PROBLEM TO WORK ON: Without including any images, please transcribe all the lines below exactly.

Stored data
◇ ◇ ◇ ◇ ◇ ◇ ◇

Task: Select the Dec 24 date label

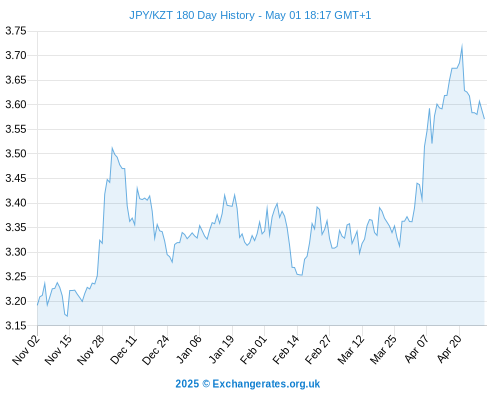Action: click(156, 350)
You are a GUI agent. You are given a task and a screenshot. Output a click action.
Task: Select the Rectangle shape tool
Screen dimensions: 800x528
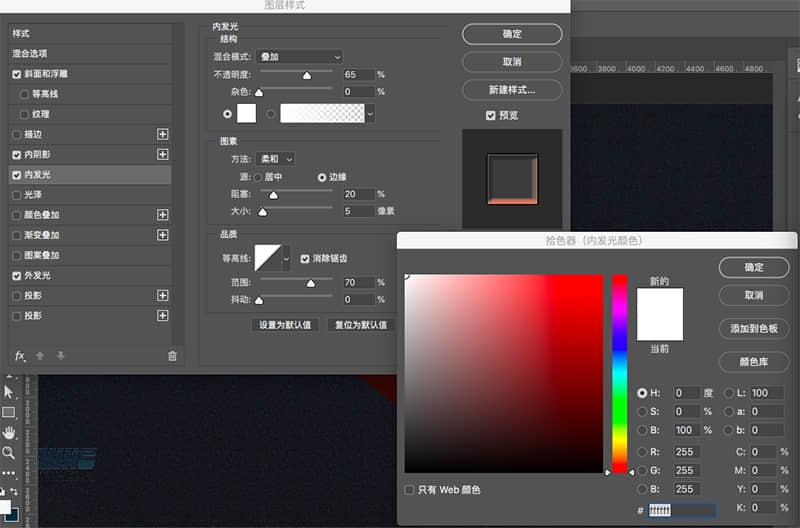9,412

◇ ◇ ◇ ◇ ◇ ◇ ◇

RESULT OF THE EXERCISE:
Task: Select the Dec 24 date label

Action: click(156, 350)
You are a GUI agent. You are given a task and a screenshot. Output a click action.
Task: Select the Rectangle shape tool
Screen dimensions: 800x528
9,412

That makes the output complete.